◆ How to complete this task
Output, exactly and in full, only the lines from the one containing "Image resolution: width=1276" to the last line of the data. Pictures should not appear.

◆ Stored data entries
----------

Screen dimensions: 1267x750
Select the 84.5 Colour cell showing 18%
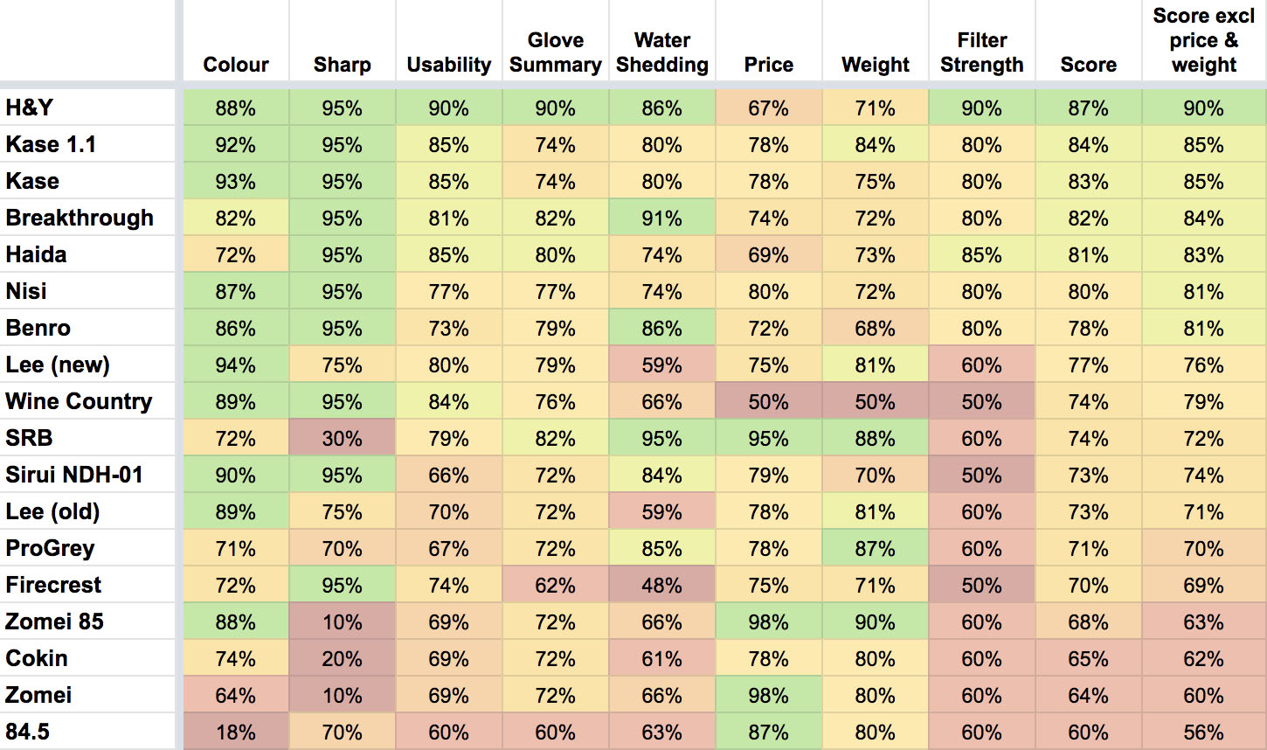coord(236,732)
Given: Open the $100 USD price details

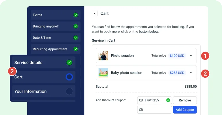Looking at the screenshot, I should tap(177, 56).
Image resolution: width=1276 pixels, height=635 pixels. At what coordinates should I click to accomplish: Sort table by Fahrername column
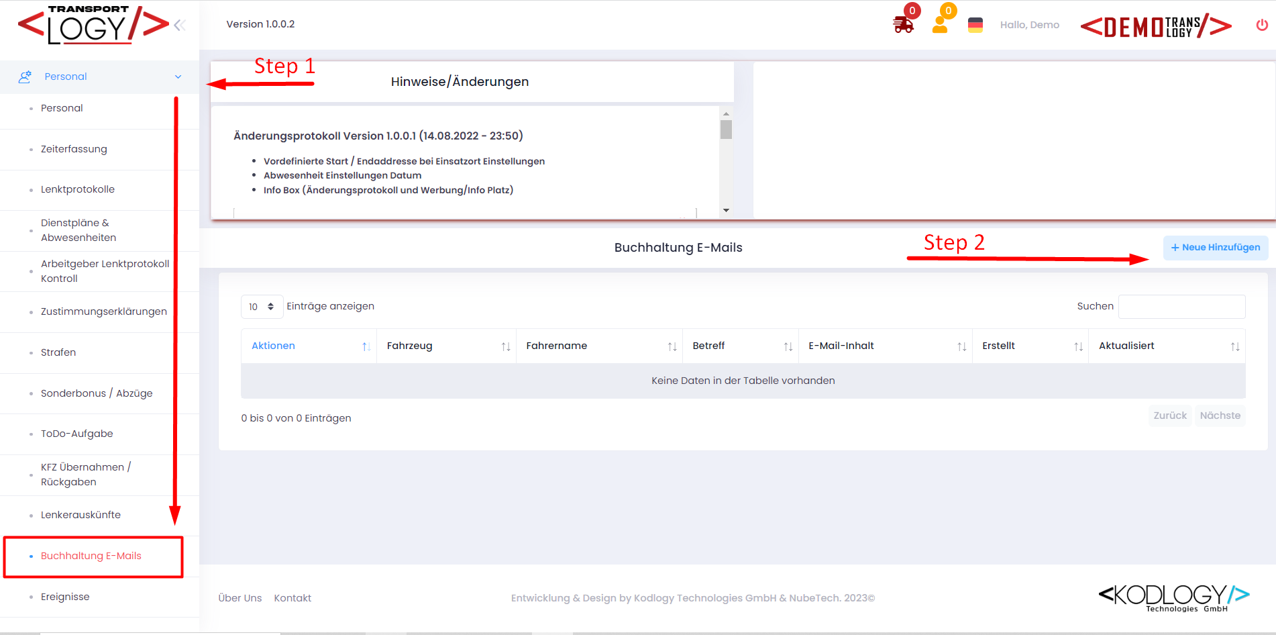click(x=598, y=346)
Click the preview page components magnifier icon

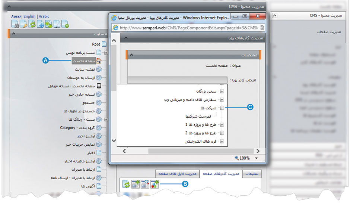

----------

◆ Exercise result
Image resolution: width=1276 pixels, height=635 pixels. At what coordinates should I click to accomplish: Sort table by Fahrername column
click(x=598, y=346)
Click the preview page components magnifier icon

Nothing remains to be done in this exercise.